Having identified these personal histories in The Unsettled, which have been shaped by the ‘big C’ colonisation story, what next? Just bearing witness, Shaw argues, can be ‘a decidedly active thing to do.’ Talking about the has hitherto hidden histories has the potential to change conversations. In one chapter, Shaw cites myriad actions taken by his informants, making a difference in their communities. The response can also be about not doing things, backing off and leaving space for others. As an example, Shaw writes about his questioning using tūrangawaewae and pepeha to describe where he is from.

Shaw’s willingness to confront the anger sparked by the discussions he and his group are fostering is a strength of this book. The strong emotions stirred ‘when we begin rummaging around in our history,’ are evident when Shaw reviews the submissions after students from Otorohanga College presented a petition calling for New Zealand history to be taught in schools. Perhaps, he argues, this reluctance to see history as anything but blameless, bygone and settled, is related to fear of some sort of reckoning or retribution. At the same time, Shaw is not suggesting courses of action ‘beyond gently encouraging others to think about their own small stories’. As two nuns suggest to him, for Pākehā there must be:

A letting go of things gathered in the past. This is an ending without loss, an unencumbering, a setting aside in order to become something other … [We] need to let some things go. Old ways of knowing and thinking. Old anxieties and old behaviours. Old stories. We need to put some things aside that we might become something new.

This courageous book is an addition to a growing literature by Pākehā ‘journeying back into the map of memory’. Just as the new Aotearoa New Zealand histories curriculum was the result of a group of New Zealanders who thought knowing about our own history was important for our collective future, this small but potent book will foster different conversations about the past and its connection with the present. For example, the SH45 South Road in Taranaki is no longer neutral once Shaw knows its backstory as an invasion road, delivering the Armed Constabulary to Parihaka and severing the relationship between Māori and their land. Ignoring it, he argues, is short-sighted:

Nothing about this is inevitable, of course. If I shun or turn away from those difficult aspects of my past, or reduce my backstory to some stock pioneer orthodoxy, then that is what will inform my present and set the trajectory of my future.
.

In that future the South Road is simply a road and Maxwell is just another small Taranaki town. That future is known and will never change. But if I choose otherwise — if I reach for the hem of a different garment of knowledge — what lies ahead remains unwoven. Historical retrospection is powerful because it can shape what we become.

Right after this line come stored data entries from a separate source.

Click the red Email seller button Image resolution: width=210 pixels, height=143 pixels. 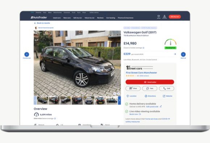150,82
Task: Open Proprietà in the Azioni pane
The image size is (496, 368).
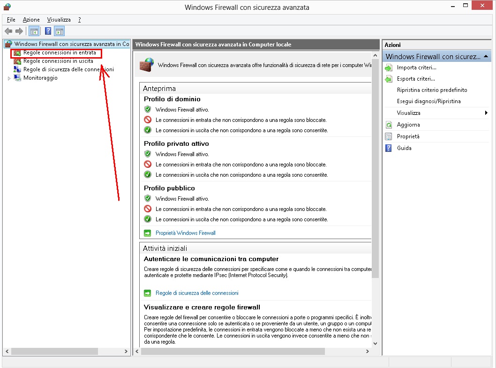Action: [408, 136]
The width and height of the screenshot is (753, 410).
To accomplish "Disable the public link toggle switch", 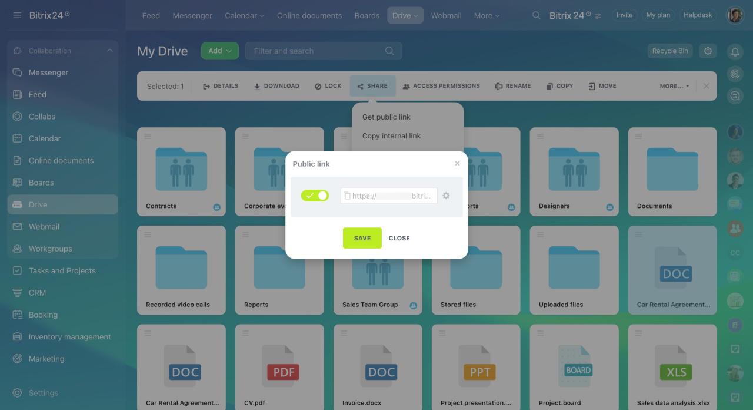I will [315, 196].
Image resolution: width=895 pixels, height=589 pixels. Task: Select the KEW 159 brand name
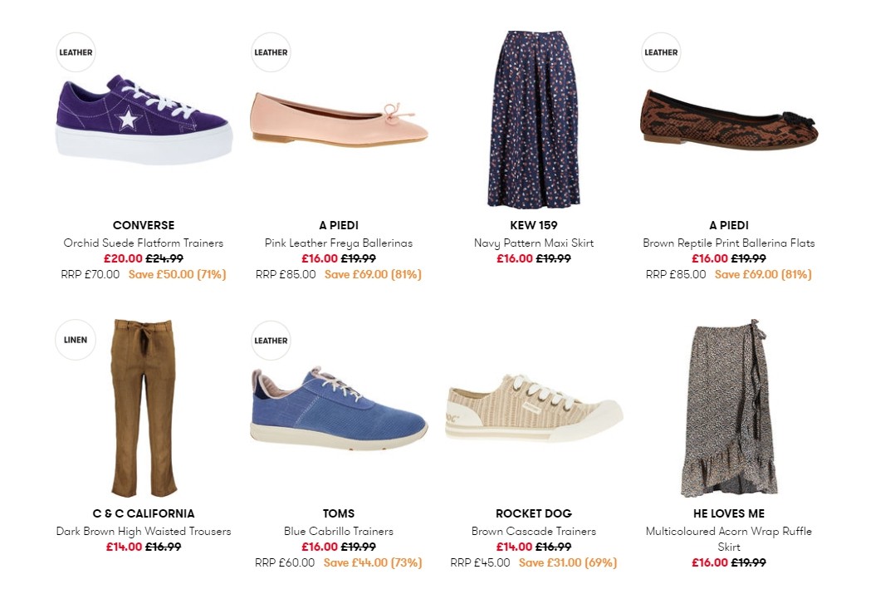point(533,225)
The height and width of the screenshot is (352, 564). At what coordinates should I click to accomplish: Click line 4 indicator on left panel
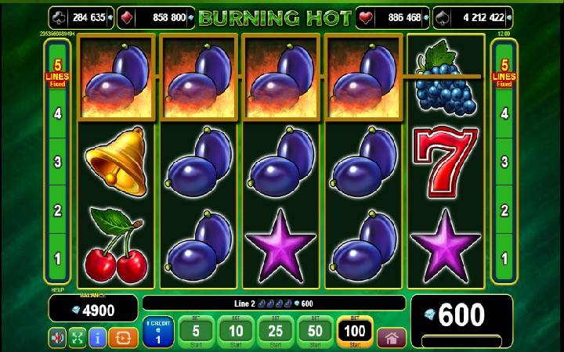point(57,114)

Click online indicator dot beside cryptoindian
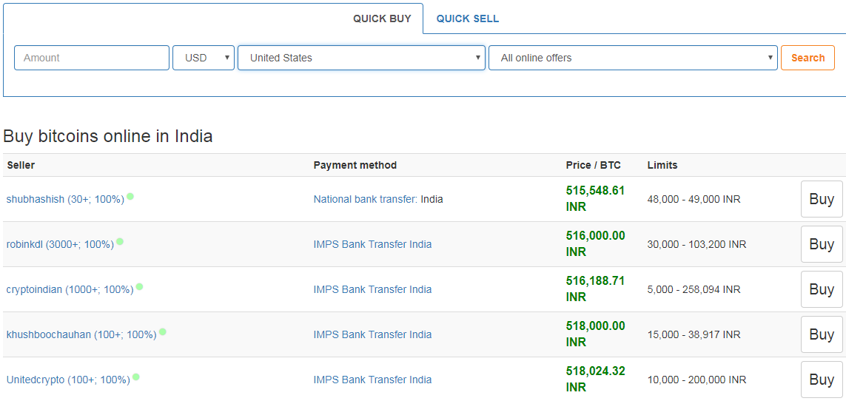pyautogui.click(x=139, y=287)
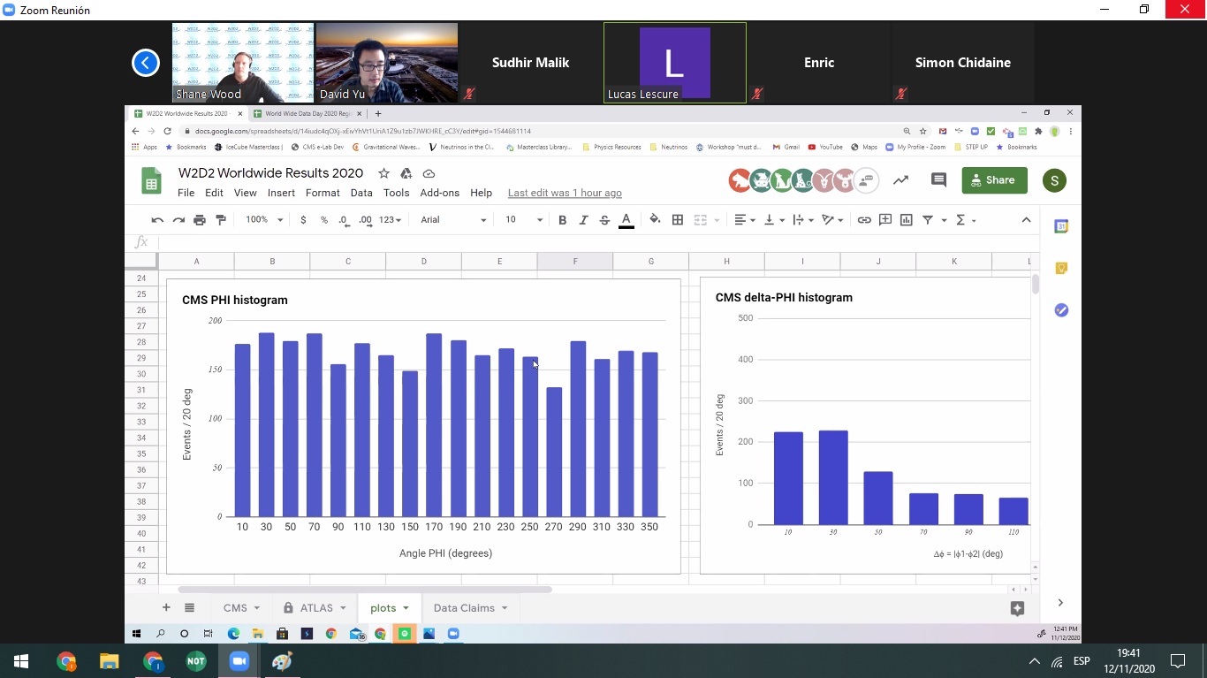Toggle bold formatting
Viewport: 1207px width, 678px height.
562,220
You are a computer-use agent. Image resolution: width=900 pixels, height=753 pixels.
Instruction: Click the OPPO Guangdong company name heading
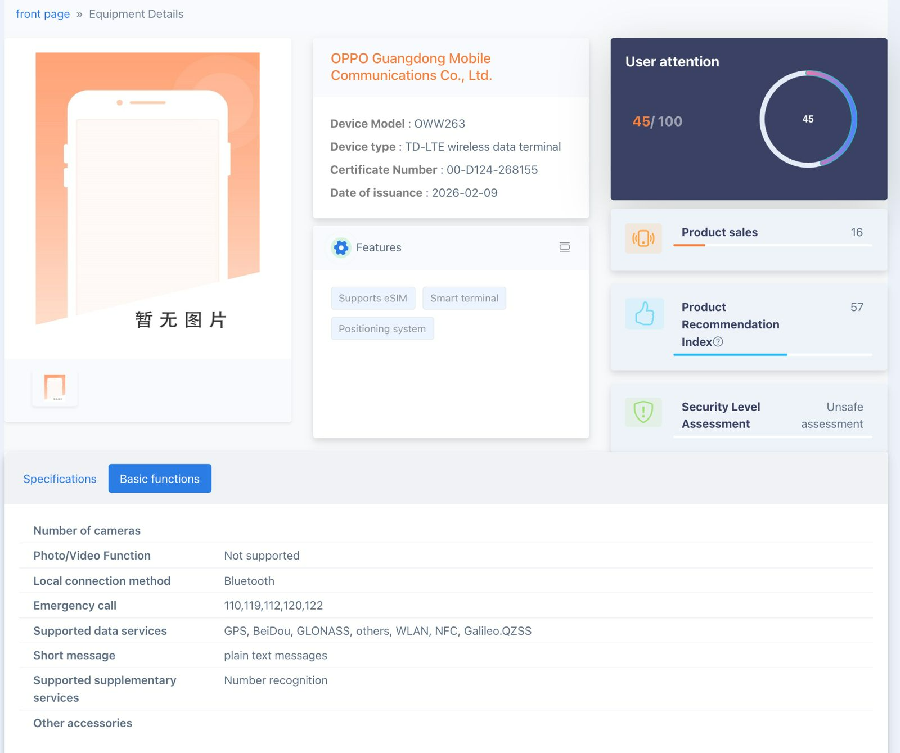(x=411, y=67)
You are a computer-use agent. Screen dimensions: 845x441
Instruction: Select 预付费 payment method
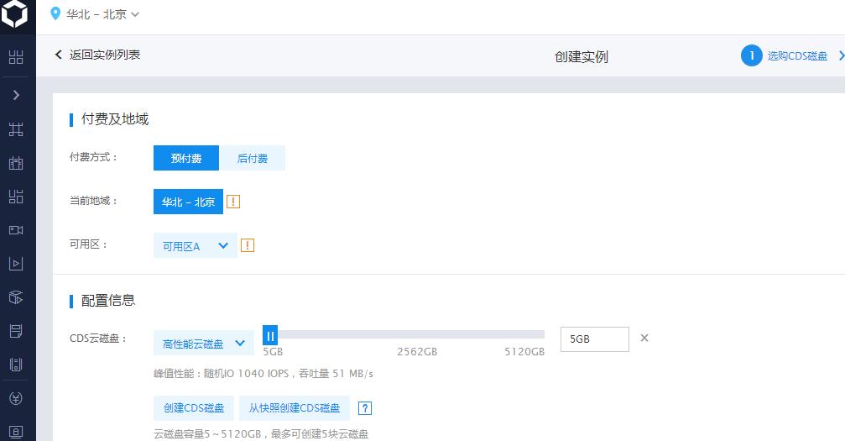[185, 158]
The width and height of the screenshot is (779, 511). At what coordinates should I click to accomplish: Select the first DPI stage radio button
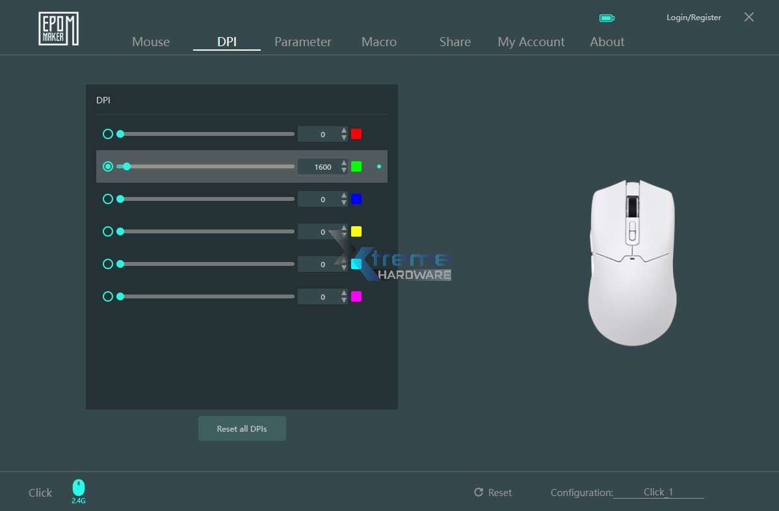(108, 134)

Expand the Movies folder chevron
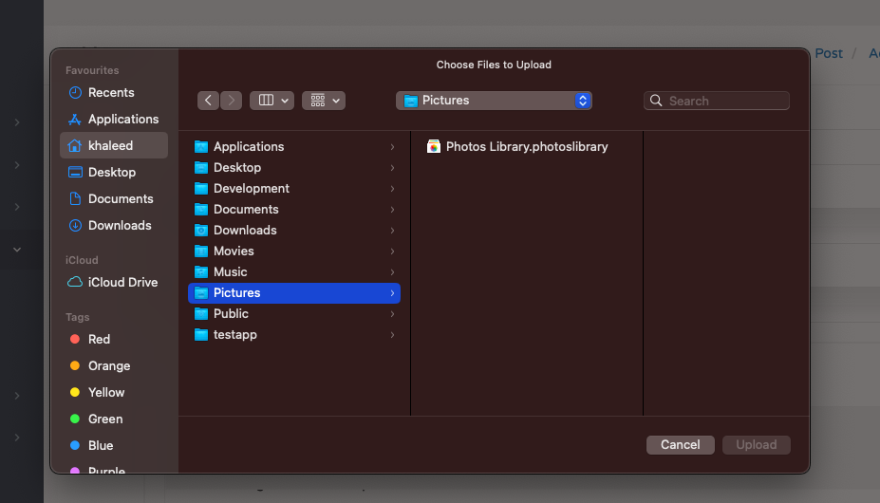392,252
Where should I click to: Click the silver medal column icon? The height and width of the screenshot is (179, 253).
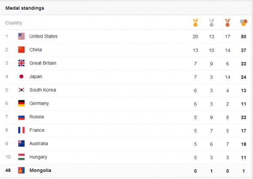pos(212,23)
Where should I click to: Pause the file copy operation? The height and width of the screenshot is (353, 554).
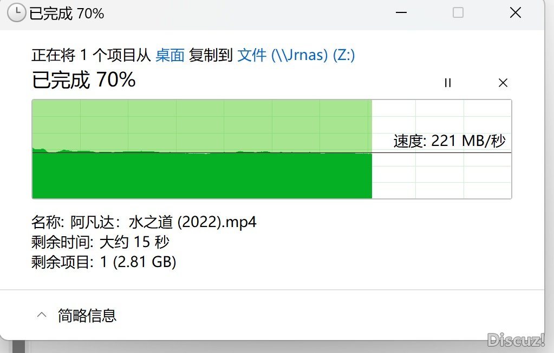point(448,83)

The Unsettled: Small Stories of Colonisation

by Richard Shaw

Massey University Press

ISBN: 9781991016683

Published: March 2024

Format: Paperback, 224 pages

Paul Diamond

Paul Diamond (Ngāti Hauā, Te Rarawa, Ngāpuhi) is Curator, Māori at the Alexander Turnbull Library. His most recent book is Downfall: the Destruction of Charles Mackay (Massey University Press, 2022), a nonfiction finalist at the Ockham NZ Book Awards.